Most people don't want their parents meddling in their sex lives. But for one species of ape, having mom nearby can actually increase the odds of hooking up with an eligible mate.
Bonobos—our closest living relatives, along with chimpanzees—aren't puritanical. Sex for these apes is a public, accepted form of social currency. They use it to acquire food from others, defuse conflicts, and ingratiate themselves with their superiors. But bonobos also live under a rigid social hierarchy. An ape retains its rank even when a community splits up into smaller groups to forage for food, which the primates do frequently.
Normally with bonobos, the highest-ranking male in the group also mates the most, typically with the nubile females. But male bonobos also stick close to their mothers, sometimes spending as much as 90% of their time in their company. Because the mother-son bond is so strong, biologist Martin Surbeck of the Max Planck Institute for Evolutionary Anthropology in Leipzig, Germany, and colleagues wondered whether having a mother close by could upset the mating hierarchy.

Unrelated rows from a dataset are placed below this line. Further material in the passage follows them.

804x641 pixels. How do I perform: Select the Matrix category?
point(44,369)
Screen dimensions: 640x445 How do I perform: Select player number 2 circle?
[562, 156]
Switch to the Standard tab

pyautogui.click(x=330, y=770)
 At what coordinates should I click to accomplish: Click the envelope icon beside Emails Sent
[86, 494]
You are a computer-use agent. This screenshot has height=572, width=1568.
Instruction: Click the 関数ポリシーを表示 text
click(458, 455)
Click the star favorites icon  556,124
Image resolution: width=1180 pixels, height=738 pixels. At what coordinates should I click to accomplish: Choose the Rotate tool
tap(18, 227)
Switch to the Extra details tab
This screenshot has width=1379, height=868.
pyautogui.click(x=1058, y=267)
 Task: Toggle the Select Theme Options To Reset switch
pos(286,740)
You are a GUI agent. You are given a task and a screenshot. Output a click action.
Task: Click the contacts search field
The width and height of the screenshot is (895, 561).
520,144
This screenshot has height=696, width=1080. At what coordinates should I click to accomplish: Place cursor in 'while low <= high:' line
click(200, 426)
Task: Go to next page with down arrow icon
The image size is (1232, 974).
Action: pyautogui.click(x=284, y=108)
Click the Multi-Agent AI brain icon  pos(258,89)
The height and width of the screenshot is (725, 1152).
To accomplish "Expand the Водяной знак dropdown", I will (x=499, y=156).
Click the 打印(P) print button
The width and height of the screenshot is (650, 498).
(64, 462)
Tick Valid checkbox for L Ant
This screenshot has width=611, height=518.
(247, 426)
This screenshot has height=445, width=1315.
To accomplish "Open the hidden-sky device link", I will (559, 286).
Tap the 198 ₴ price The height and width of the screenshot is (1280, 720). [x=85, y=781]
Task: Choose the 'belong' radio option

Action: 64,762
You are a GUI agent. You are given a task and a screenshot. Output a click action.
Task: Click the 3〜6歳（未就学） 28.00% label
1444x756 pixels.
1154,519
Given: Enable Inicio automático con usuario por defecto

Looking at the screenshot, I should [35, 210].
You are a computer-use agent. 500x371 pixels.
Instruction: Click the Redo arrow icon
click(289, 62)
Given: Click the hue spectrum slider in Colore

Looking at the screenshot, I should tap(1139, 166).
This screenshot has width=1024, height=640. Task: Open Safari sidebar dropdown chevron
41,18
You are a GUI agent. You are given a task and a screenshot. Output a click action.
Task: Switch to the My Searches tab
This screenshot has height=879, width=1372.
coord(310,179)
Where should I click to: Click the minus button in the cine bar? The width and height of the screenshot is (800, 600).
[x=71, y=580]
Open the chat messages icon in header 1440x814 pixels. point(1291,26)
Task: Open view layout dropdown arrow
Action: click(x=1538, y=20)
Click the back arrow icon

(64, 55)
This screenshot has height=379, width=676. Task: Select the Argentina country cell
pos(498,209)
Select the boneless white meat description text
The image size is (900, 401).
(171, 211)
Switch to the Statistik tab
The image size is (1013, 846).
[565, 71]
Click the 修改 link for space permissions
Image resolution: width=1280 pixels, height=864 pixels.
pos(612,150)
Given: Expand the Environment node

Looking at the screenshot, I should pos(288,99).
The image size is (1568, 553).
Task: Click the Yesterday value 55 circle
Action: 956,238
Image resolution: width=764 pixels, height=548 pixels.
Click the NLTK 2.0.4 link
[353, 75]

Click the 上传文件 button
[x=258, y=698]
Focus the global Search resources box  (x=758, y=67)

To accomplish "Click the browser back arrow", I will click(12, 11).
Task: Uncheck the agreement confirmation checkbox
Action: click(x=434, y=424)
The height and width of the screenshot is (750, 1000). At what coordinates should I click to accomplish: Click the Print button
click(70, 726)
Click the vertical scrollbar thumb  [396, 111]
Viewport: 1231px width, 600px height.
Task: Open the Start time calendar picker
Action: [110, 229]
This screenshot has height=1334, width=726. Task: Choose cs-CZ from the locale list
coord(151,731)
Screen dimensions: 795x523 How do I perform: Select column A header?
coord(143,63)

For almost 2.5 years, the researchers observed a community of more than 30 wild bonobos in the Democratic Republic of the Congo's Salonga National Park, keeping a close eye on the adult and adolescent males—nine in all. When the apes split into small groups with fertile females but no moms, the highest-ranking male had about 40% of the intercourse with the females, the team will report  online tomorrow in the Proceedings of the Royal Society B. But if every male's mom was also present, the top male managed only about 25% of the matings, leaving more for the subordinate males. Mom's presence didn't change the hierarchy, but it did level the playing field somewhat for the apes further down, says Surbeck. "The mother's like a social passport."
The researchers still don't know exactly why having a mom nearby makes such a difference. An older female might draw more fertile females, they speculate, giving her son more opportunities to interact with them. But the evolutionary advantage is unquestionable: To pass on her DNA, a mother bonobo needs grandchildren.
Given that male bonobos almost never leave the community of their birth, they tend to be "mama's boys," according to Frans de Waal, a primatologist at Emory University in Atlanta, who was not part of the study. If a mother is high ranking, that would probably boost her sons' standing with other males, giving them an edge in the mating game.
Primatologist Alan Dixson of the Victoria University of Wellington in New Zealand isn't surprised that animals as intelligent as bonobos might find other ways to get mates, such as trailing their mothers, if rank failed them. But he says it's not clear whether the lower-ranking males are actually trying to sire children when their moms are around; it could be just casual sex.